## The records
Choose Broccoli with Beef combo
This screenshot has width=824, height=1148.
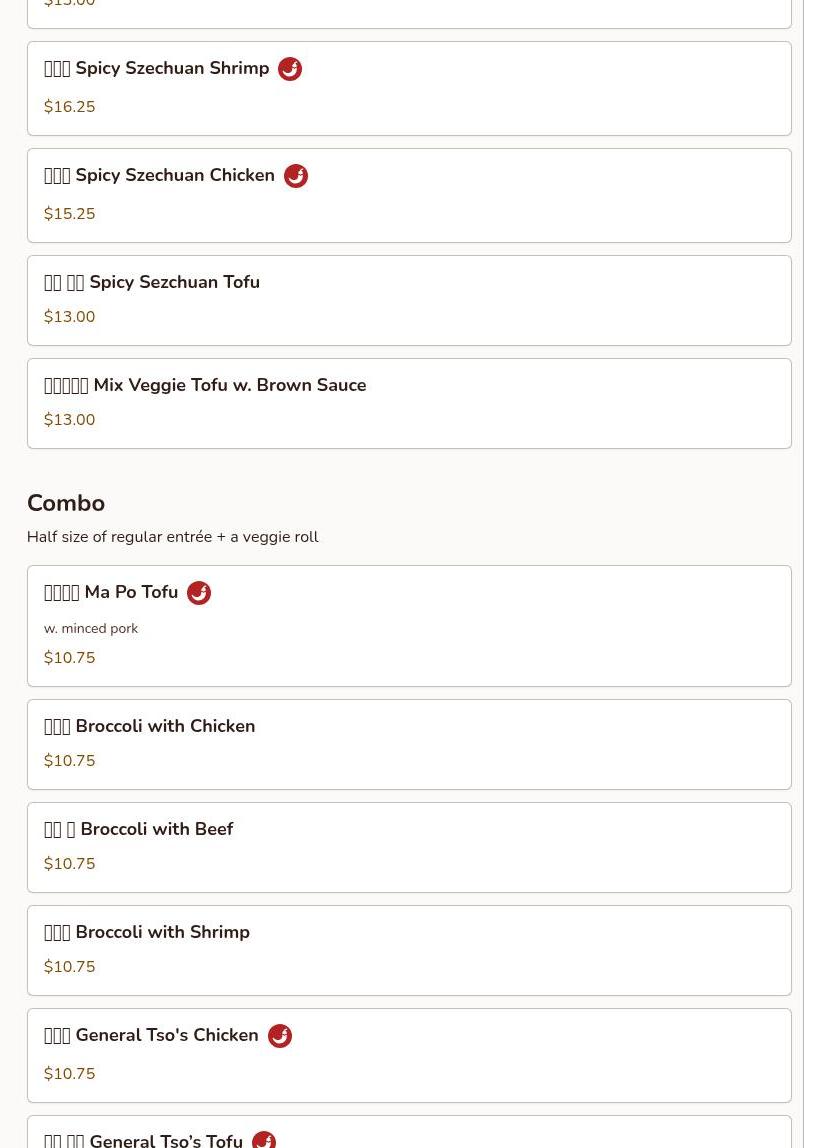tap(408, 847)
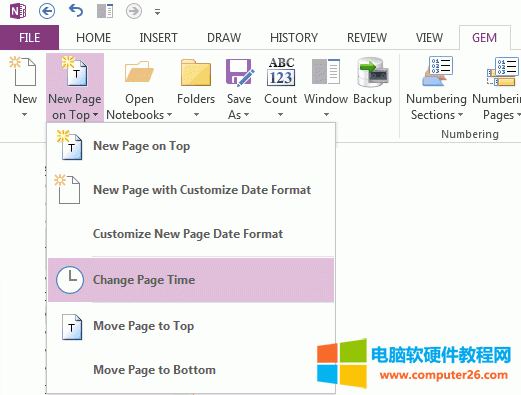Click the Undo arrow icon
The width and height of the screenshot is (521, 395).
pyautogui.click(x=76, y=11)
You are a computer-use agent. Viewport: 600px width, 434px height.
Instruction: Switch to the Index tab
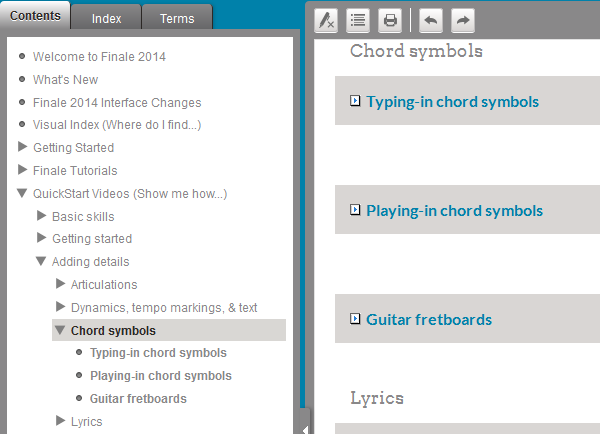click(106, 18)
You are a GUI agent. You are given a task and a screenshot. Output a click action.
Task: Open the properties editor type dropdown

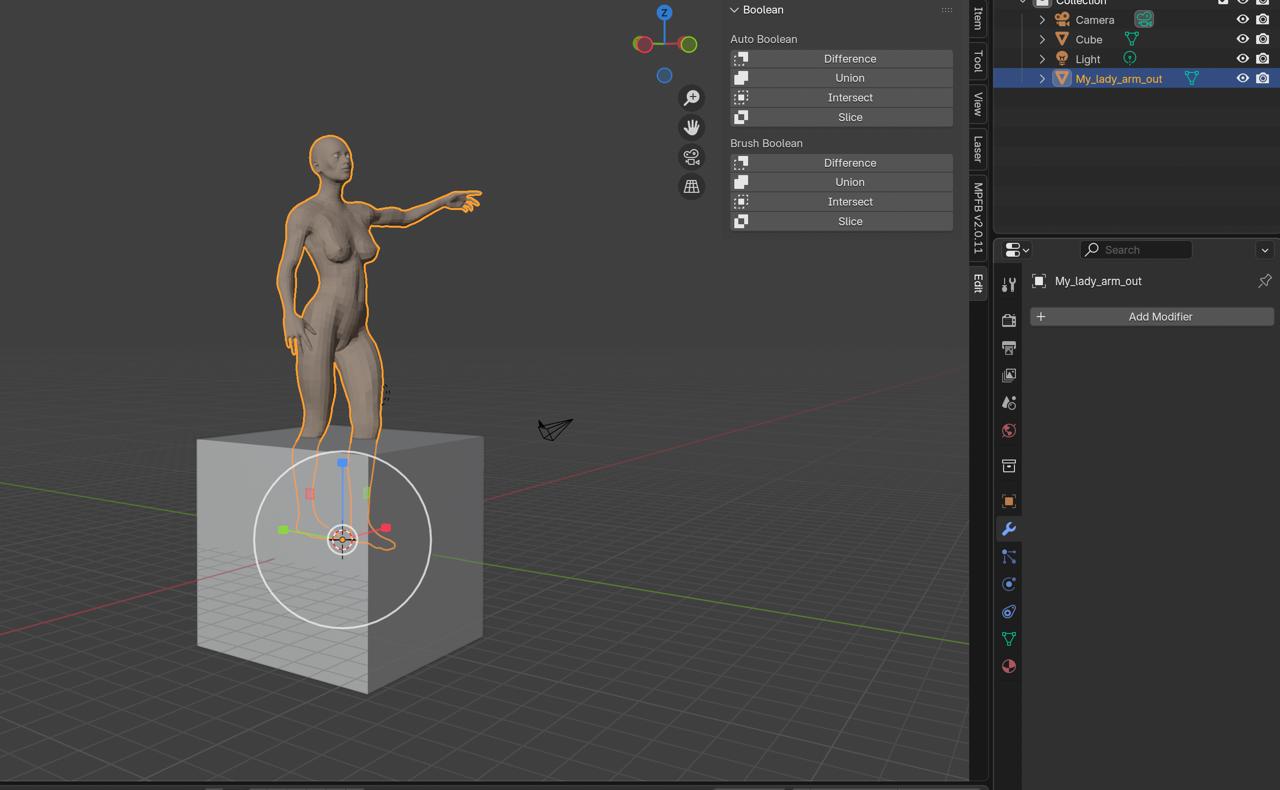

## Aim of the exercise
Everything from the line containing "Instruction: Switch to the Index tab" to the last line of the listing above must be reproduced exactly, with no pictures included.

## The completed task
Instruction: Switch to the Index tab
click(106, 18)
You are a GUI agent. You are given a task and a screenshot. Output a click action.
Task: Open the properties editor type dropdown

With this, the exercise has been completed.